The `If` case is also rather simple. Its condition is guaranteed
to evaluate to a boolean, so it's sufficient for us to use
Idris' `if` expression. We use the `prog` function here, which
implements the evaluation of a whole program. We'll get to it
momentarily.
`Loop` is the most interesting case. We start by evaluating
the program `p` serving as the loop body. The result of this
computation will be either a state after a break,
held in `Left`, or as the normal execution state, held
in `Right`. The `(>>=)` operation will do nothing in
the first case, and feed the resulting (normal) state
to `stmt (Loop p)` in the second case. This is exactly
what we want: if we broke out of the current iteration
of the loop, we shouldn't continue on to the next iteration.

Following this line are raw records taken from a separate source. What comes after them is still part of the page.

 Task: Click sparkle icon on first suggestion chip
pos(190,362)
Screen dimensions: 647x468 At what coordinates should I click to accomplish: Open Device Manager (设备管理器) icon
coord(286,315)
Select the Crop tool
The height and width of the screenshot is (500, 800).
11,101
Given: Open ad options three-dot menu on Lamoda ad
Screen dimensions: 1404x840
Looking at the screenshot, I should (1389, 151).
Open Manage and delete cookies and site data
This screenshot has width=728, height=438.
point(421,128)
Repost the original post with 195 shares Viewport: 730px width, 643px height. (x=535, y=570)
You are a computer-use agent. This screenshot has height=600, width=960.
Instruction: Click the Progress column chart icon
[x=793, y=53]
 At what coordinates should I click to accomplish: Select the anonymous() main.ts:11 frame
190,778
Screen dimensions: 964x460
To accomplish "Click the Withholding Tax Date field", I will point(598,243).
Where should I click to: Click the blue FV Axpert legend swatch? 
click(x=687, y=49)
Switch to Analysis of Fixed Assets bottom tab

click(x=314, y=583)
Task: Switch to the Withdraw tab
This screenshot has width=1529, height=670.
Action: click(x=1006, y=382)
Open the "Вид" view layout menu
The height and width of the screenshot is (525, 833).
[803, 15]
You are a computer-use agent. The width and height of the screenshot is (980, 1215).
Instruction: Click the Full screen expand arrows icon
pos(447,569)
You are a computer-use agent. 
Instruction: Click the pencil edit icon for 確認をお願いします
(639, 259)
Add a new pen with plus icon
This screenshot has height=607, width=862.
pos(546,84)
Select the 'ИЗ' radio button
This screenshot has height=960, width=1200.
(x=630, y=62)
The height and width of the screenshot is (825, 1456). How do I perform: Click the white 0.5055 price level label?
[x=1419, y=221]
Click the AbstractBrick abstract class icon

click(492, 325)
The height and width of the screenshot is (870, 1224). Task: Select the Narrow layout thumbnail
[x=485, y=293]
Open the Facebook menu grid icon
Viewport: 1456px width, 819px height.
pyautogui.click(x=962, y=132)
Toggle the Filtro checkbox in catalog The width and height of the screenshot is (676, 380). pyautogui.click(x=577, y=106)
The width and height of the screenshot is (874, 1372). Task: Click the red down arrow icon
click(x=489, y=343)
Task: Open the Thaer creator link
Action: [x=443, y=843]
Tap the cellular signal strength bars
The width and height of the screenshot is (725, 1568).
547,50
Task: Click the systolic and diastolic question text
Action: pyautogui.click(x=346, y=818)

At the end of evaluating both `p` and the recursive call to
`stmt`, we'll either have exited normally, or via breaking
out. We don't want to continue breaking out further,
so we return the final state wrapped in `Right` in both cases.
Finally, `Break` returns the current state wrapped in `Left`,
beginning the process of breaking out.
The task of `prog` is simply to sequence several statements
together. The monadic bind operator, `(>>=)`, is again perfect
for this task, since it "stops" when it hits a `Left`, but
continues otherwise. This is the implementation:
{{< codelines "Idris" "typesafe-imperative/TypesafeImp.idr" 97 99 >}}
Awesome! Let's try it out, shall we? I defined a quick `run` function
as follows:
{{< codelines "Idris" "typesafe-imperative/TypesafeImp.idr" 101 102 >}}
We then have:
```
*TypesafeImp> run prodProg (MkState (0,0,0))
MkState (0, 9, 63) : State (IntTy, IntTy, IntTy)
```
Which seems correct! The program multiplies seven by nine,
and stops when register `A` reaches zero. Our test program
runs, too:
```
*TypesafeImp> run testProg (MkState (0,0,0))
MkState (1, 2, 3) : State (IntTy, IntTy, IntTy)
```
This is the correct answer: `A` ends up being set to
`1` in the `then` branch of the conditional statement,
`B` is set to 2 right after, and `R`, the sum of `A`
and `B`, is rightly `3`.
As you can see, we didn't have to write any error handling
code! This is because the typechecker _knows_ that type errors
aren't possible: our programs are guaranteed to be
{{< sidenote "right" "termination-note" "type correct." >}}
Our programs <em>aren't</em> guaranteed to terminate:
we're lucky that Idris' totality checker is turned off by default.
{{< /sidenote >}}
This was a fun exercise, and I hope you enjoyed reading along!
I hope to see you in my future posts.